Exercise objective
Report each line of the items below that contains the string "Task". Copy every such line in full.

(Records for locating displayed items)
■ ■ ■ ■ ■ ■ ■

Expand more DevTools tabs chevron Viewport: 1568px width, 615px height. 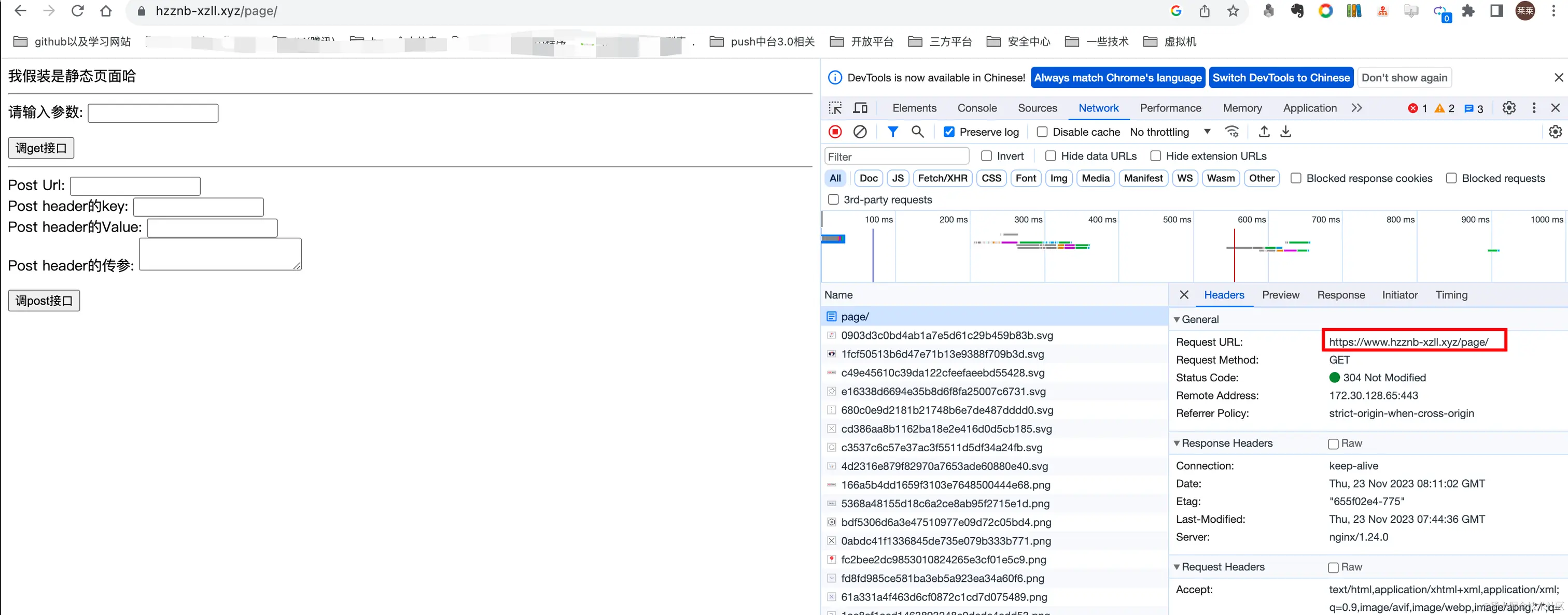point(1356,108)
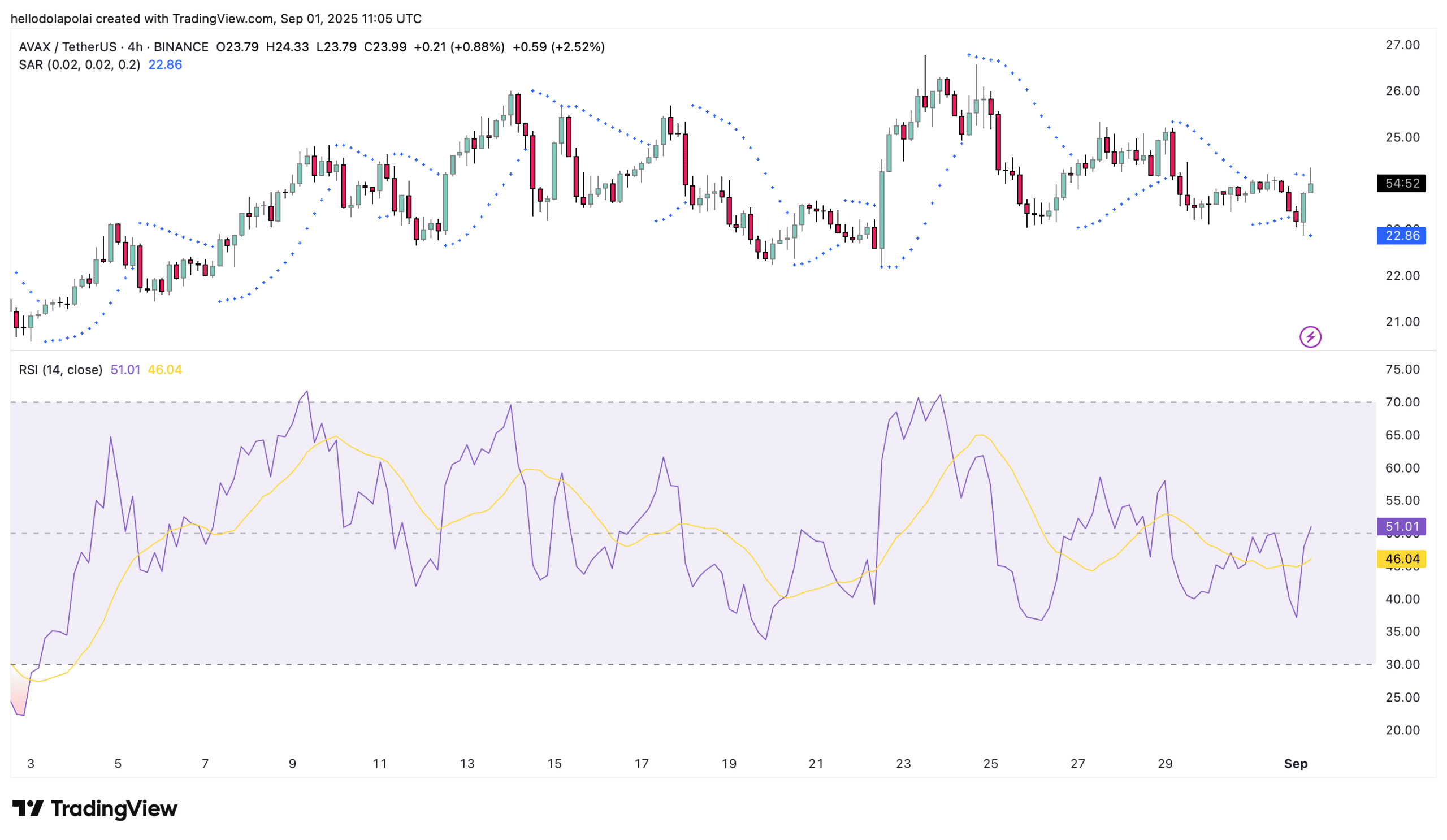Screen dimensions: 1447x840
Task: Click the TradingView.com attribution text in the header
Action: point(223,19)
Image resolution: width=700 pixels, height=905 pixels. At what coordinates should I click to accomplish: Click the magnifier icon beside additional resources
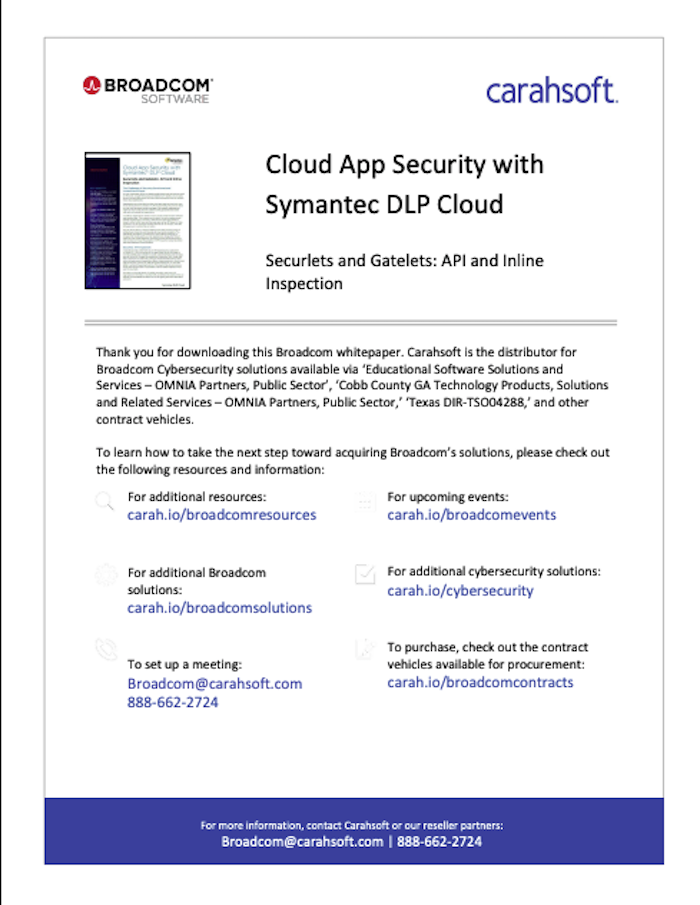click(x=104, y=501)
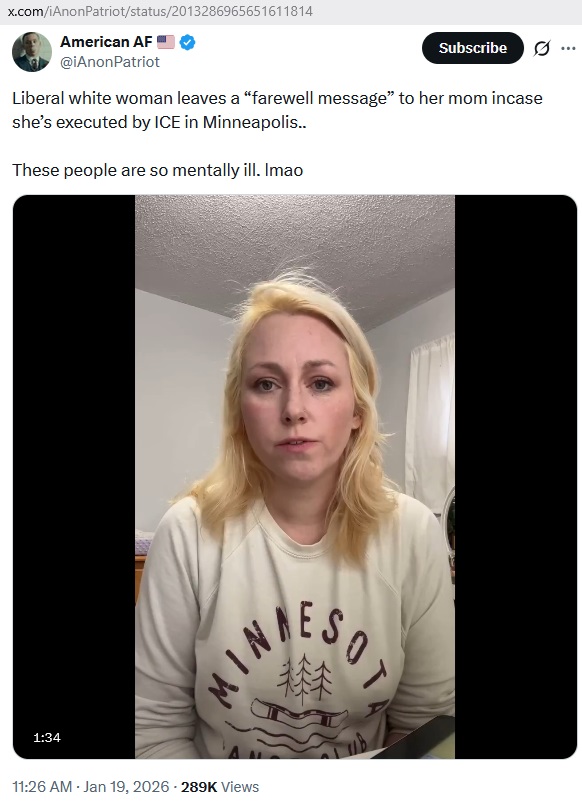The width and height of the screenshot is (582, 802).
Task: Click the "These people are so mentally ill" line
Action: pos(158,170)
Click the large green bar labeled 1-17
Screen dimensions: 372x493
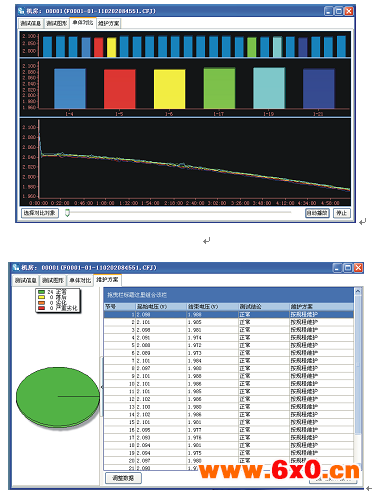[219, 88]

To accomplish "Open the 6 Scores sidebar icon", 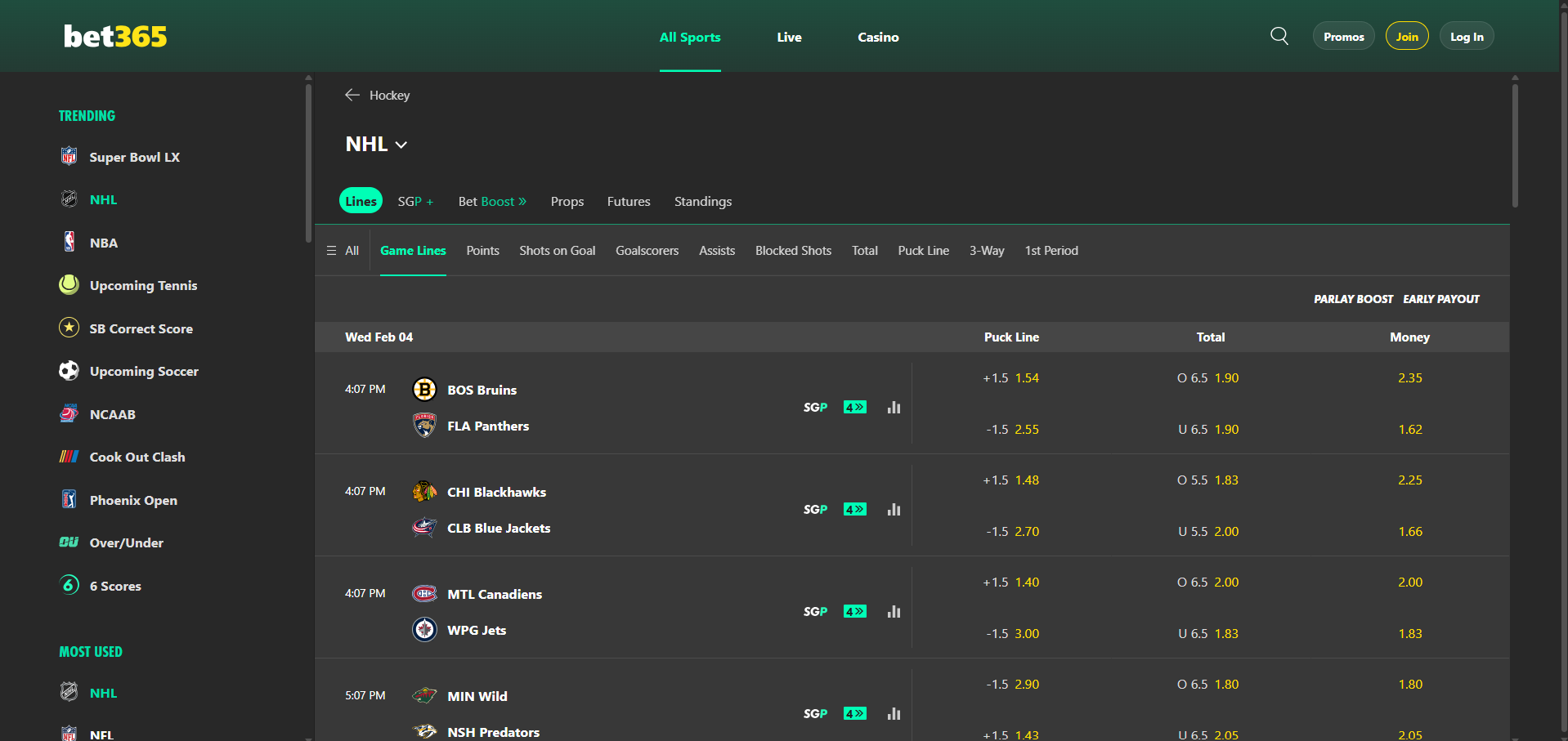I will [69, 585].
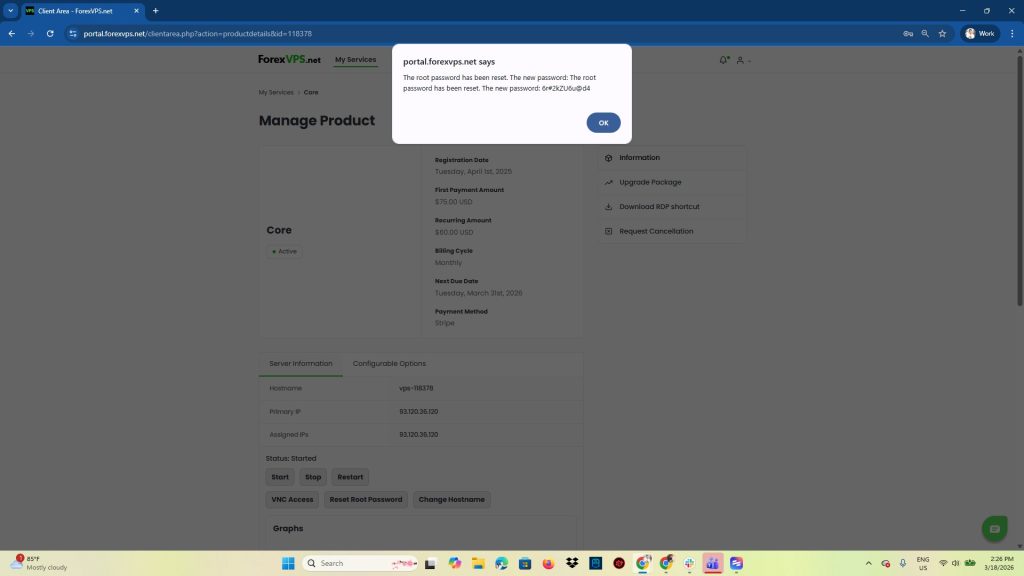Click the ForexVPS.net logo

click(x=290, y=60)
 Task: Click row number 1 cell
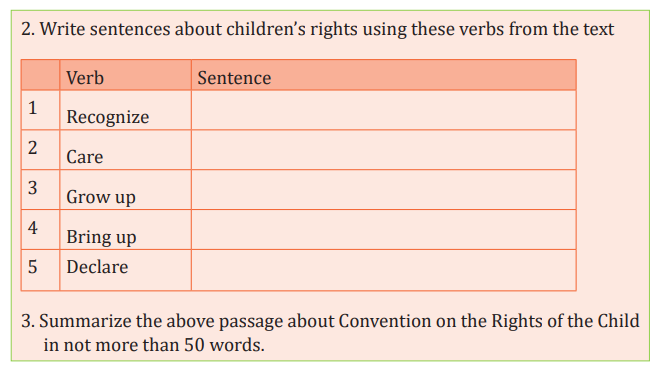point(40,110)
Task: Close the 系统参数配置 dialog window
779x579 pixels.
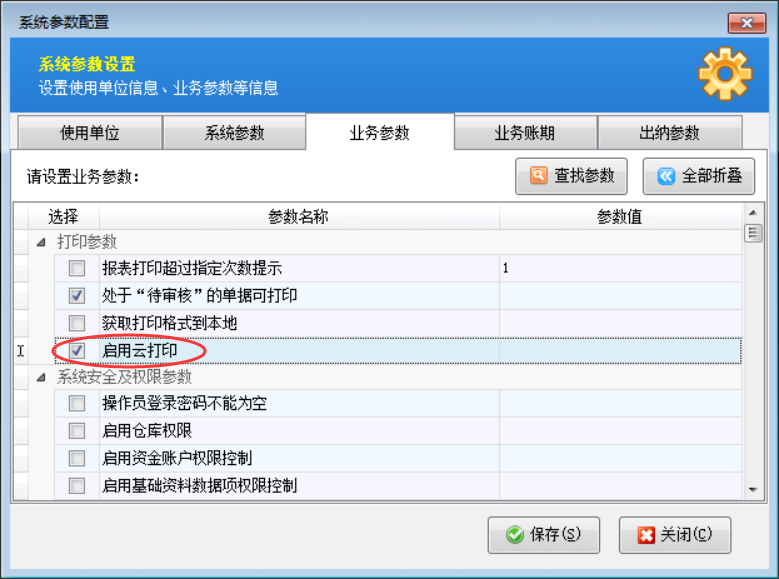Action: click(x=746, y=22)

■ ■ ■ ■ ■ ■ ■

Full answer
Task: Click the TradingView.com attribution text in the header
Task: Click the "These people are so mentally ill" line
 Task: Click row number 1 cell
Task: Close the 系统参数配置 dialog window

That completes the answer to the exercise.